For me January was a month where I've already have made a lot of mistakes and had to fall in repentance before God. And although I wish I had not made certain mistakes, there are things that are working in my life because I have God on my side and he is changing me 'from the inside out'--this song is sooo true. The other thing I always have to remind myself is that I AM A SINNER! God is not expecting me to be perfect. When I do sin and do make mistakes, He wants me to LEARN from them and that is certainly what I've done this month. It's been a culmination of many months where I've "tried" to learn from my mistakes...I guess God knew I needed a little more help TRULY learning these things.

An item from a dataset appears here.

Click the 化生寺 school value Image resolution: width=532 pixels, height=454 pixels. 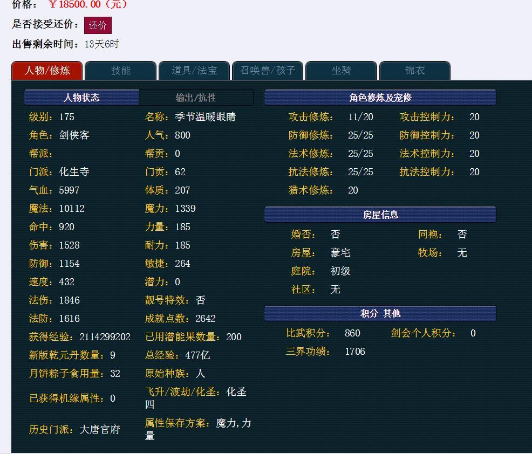tap(74, 172)
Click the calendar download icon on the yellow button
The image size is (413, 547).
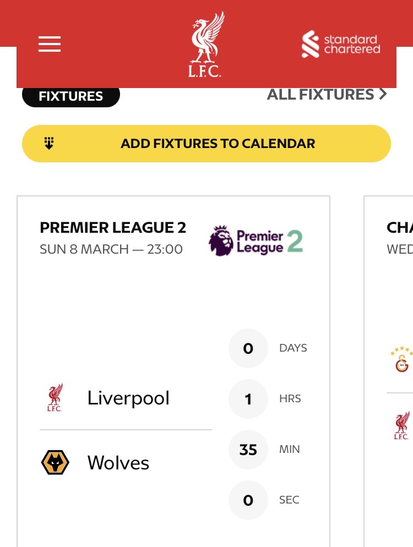[x=49, y=144]
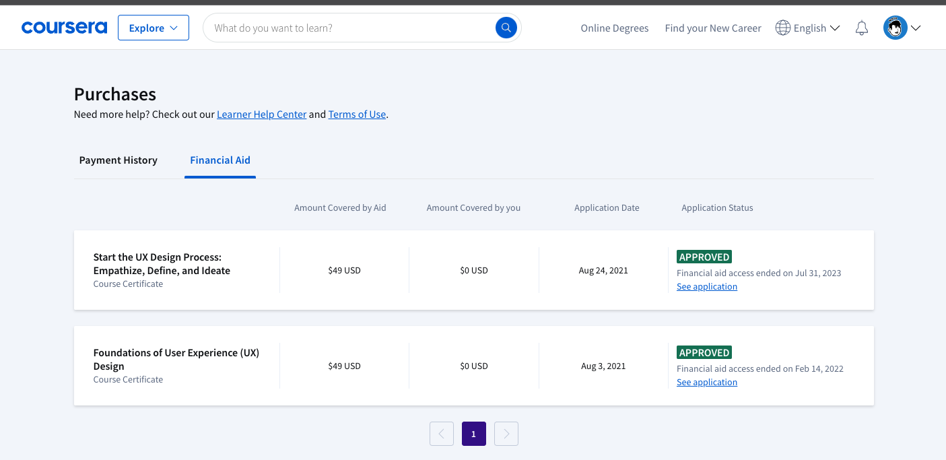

He used 2 ordinary (very special to me) people to help change my life and point me towards Himself.

That's why I really liked the idea of taking one word and focusing on what that word means and how God uses it in your life. Pray and think about what that word might be. For me the word is "wait"...waiting on God, learning to wait patiently in all things, learning to wait on others... There are so many things I'm waiting for and I know that in His perfect timing, I will get the desires of my heart and if I don't, God has a greater plan that I could ever have for myself. I'm excited to see what God does in 2011...I have a feeling it's going to be one of the most life-changing years EVER! :)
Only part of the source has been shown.